# [What to work on]
Search each line below for "Specialist", then return the lines where it appears.

/---

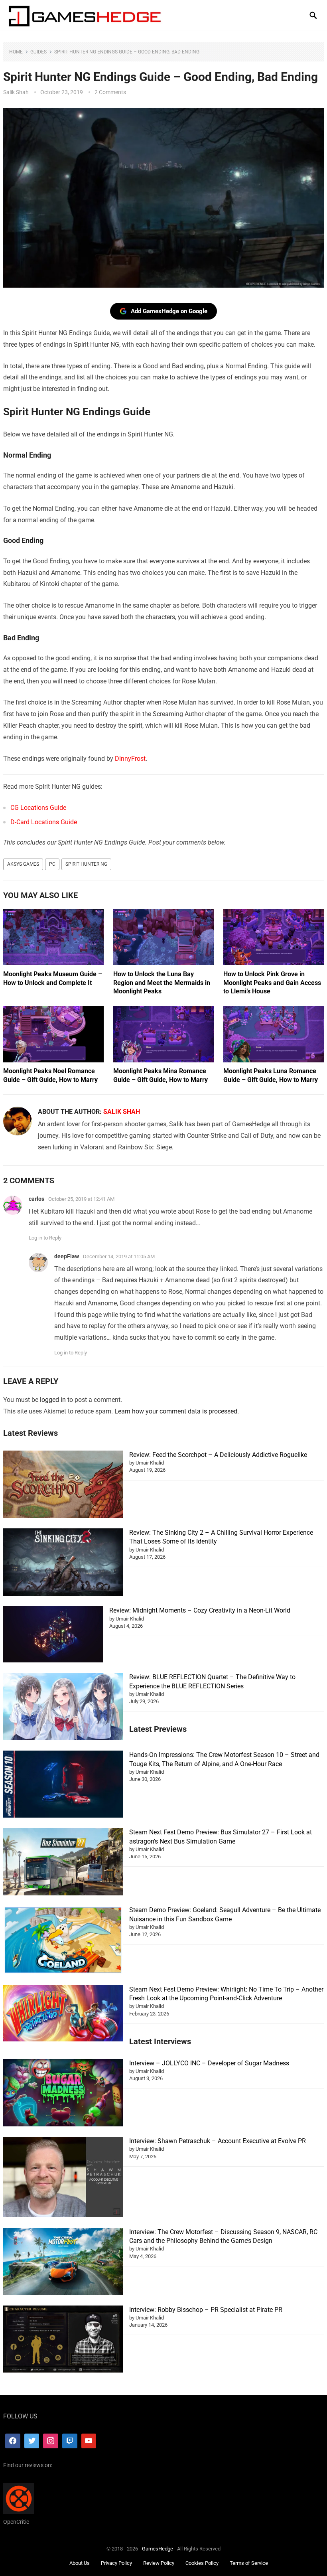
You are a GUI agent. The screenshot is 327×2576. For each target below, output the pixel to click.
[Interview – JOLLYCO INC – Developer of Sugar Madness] (63, 2094)
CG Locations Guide (38, 807)
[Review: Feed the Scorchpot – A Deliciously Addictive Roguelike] (63, 1485)
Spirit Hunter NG (86, 864)
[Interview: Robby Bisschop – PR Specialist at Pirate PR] (63, 2340)
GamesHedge (157, 2549)
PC (52, 864)
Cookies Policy (202, 2563)
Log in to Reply (45, 1238)
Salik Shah (16, 92)
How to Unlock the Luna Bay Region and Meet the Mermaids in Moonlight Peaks (161, 982)
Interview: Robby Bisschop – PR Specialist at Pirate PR (205, 2309)
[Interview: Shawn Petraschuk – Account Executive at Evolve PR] (63, 2178)
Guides (38, 52)
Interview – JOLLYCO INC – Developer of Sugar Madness (209, 2063)
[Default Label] (69, 2440)
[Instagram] (50, 2440)
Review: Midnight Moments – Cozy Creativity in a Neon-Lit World (199, 1610)
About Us (79, 2563)
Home (16, 52)
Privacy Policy (116, 2563)
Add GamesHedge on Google (169, 311)
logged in (53, 1399)
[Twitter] (31, 2440)
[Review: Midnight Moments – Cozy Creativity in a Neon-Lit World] (53, 1635)
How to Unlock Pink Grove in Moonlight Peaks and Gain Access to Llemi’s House (272, 982)
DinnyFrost (130, 758)
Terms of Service (249, 2563)
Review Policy (158, 2563)
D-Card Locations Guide (43, 822)
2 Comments (110, 92)
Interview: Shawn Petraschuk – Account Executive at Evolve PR (217, 2141)
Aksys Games (23, 864)
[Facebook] (12, 2440)
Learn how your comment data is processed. (176, 1411)
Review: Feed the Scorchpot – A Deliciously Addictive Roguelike (218, 1455)
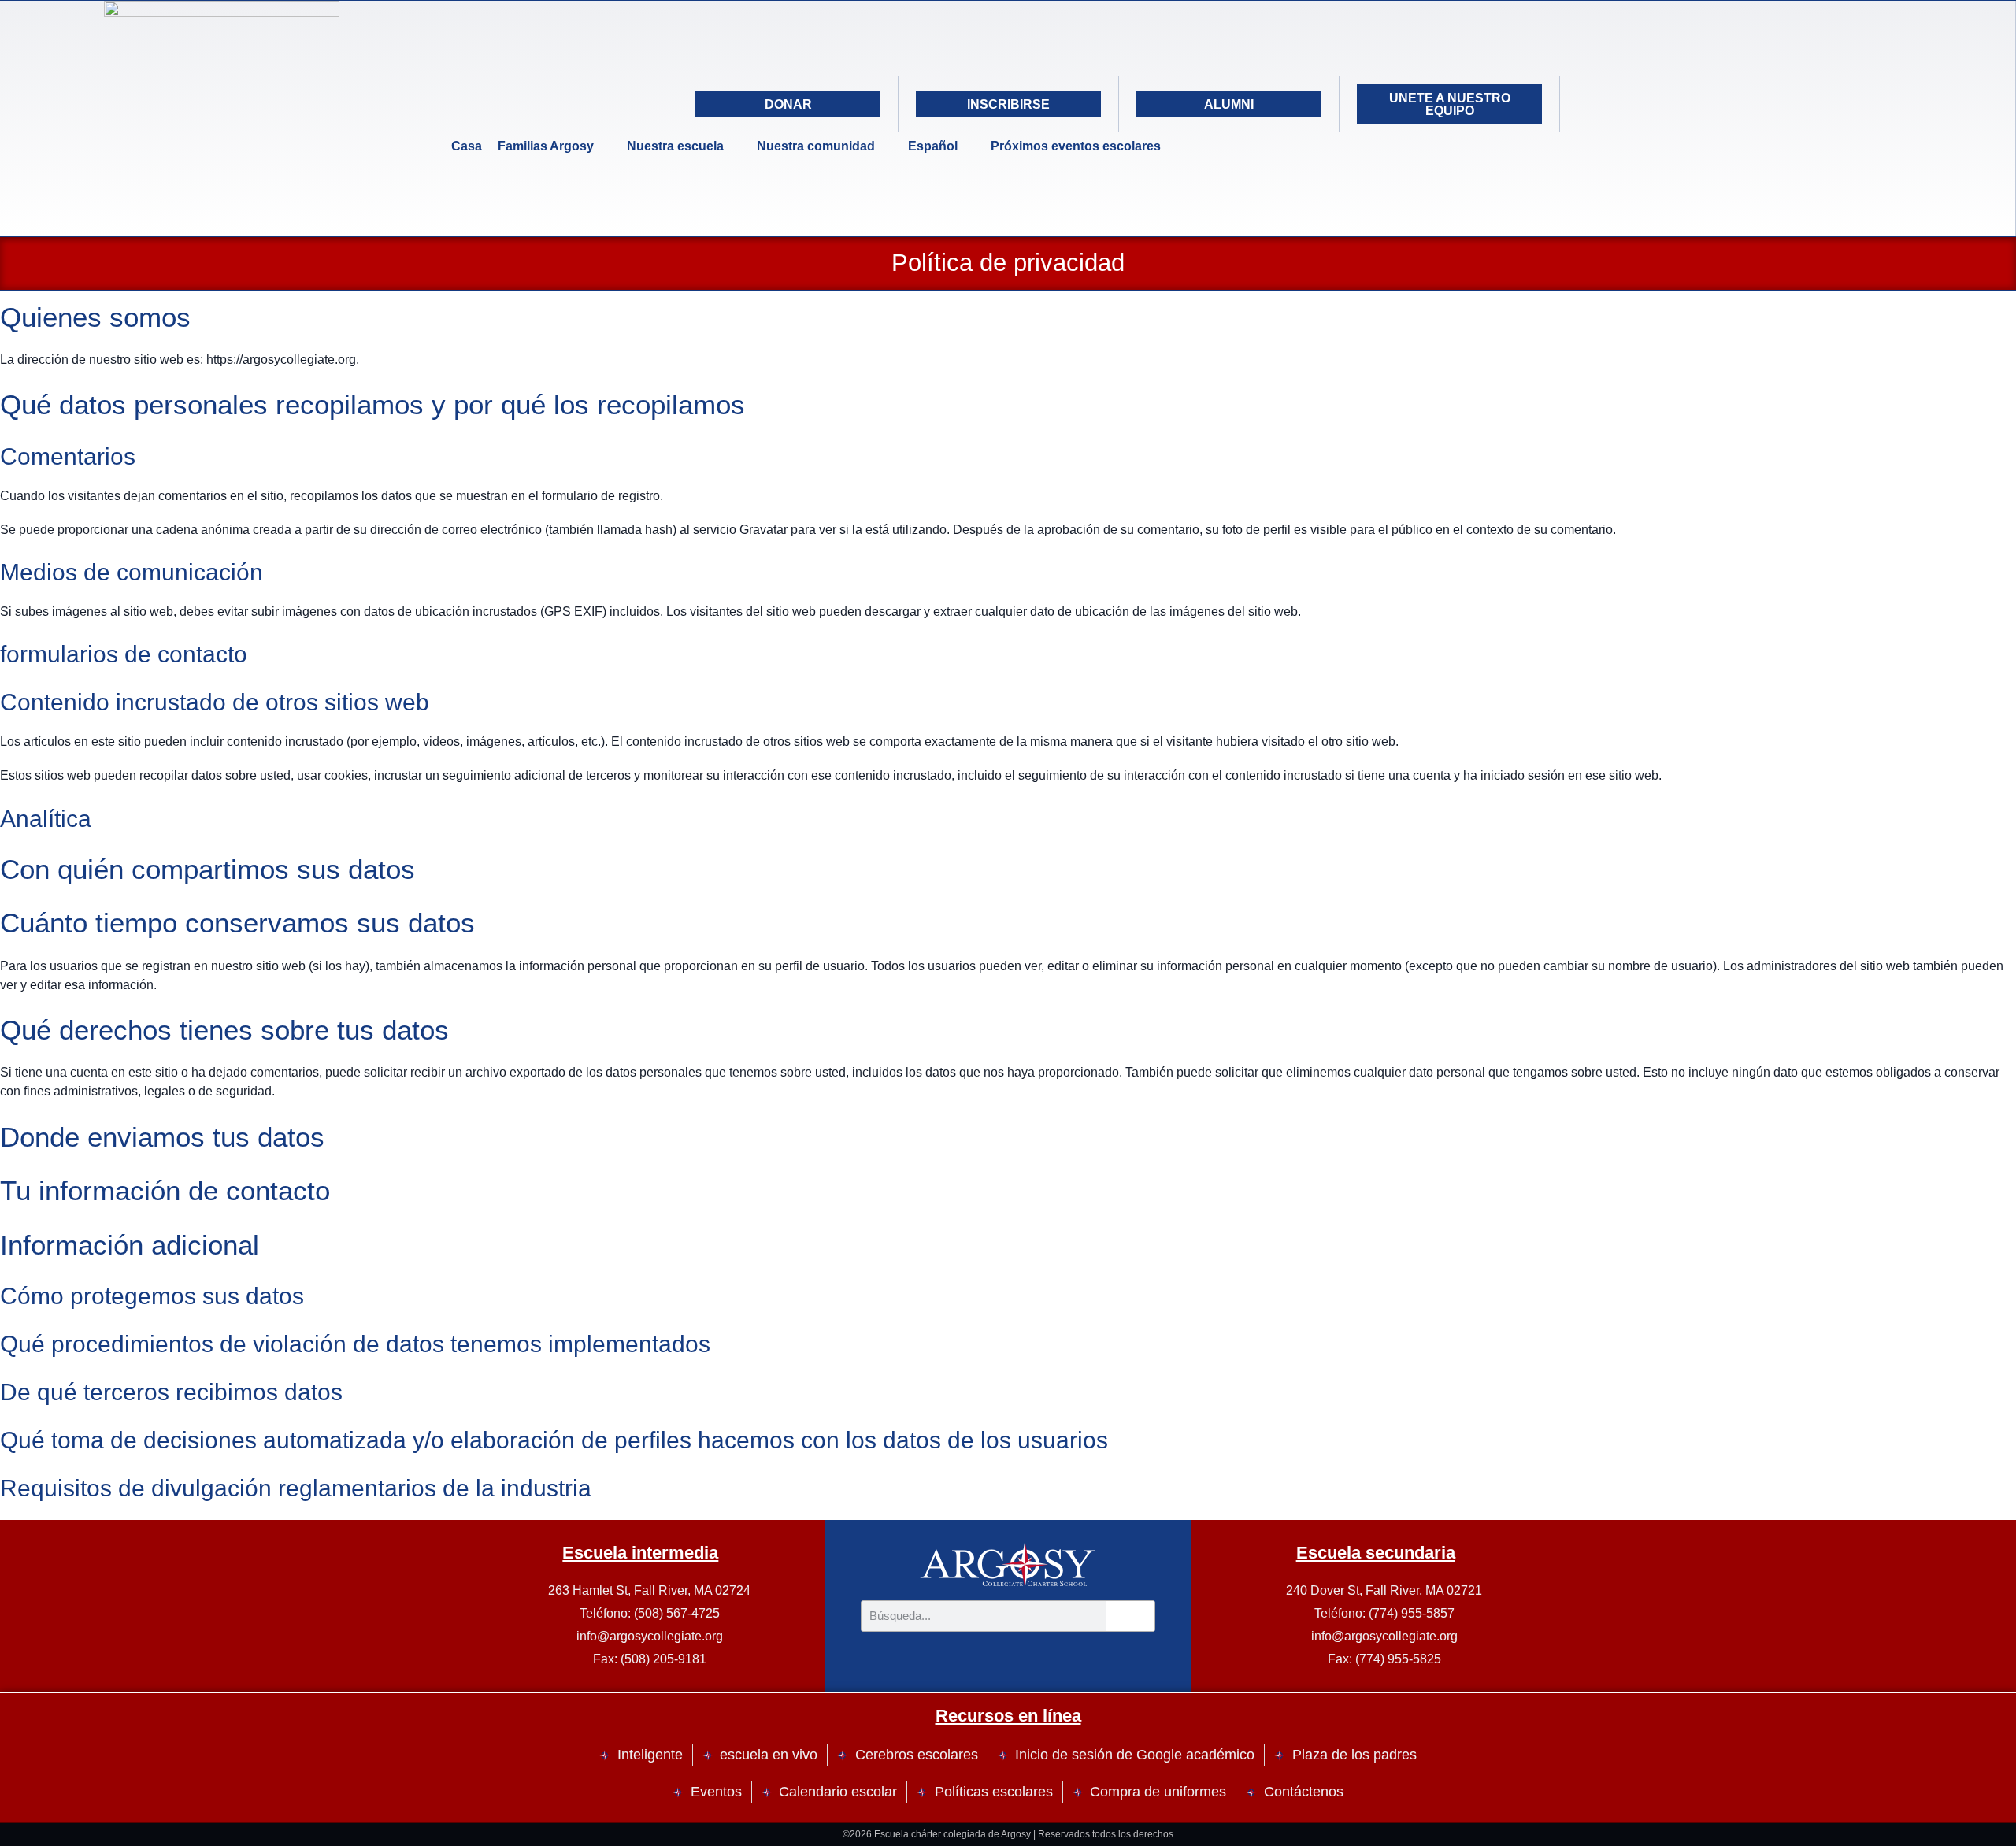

\---

# [Exercise answer]
[Interview: Robby Bisschop – PR Specialist at Pirate PR] (63, 2340)
Interview: Robby Bisschop – PR Specialist at Pirate PR (205, 2309)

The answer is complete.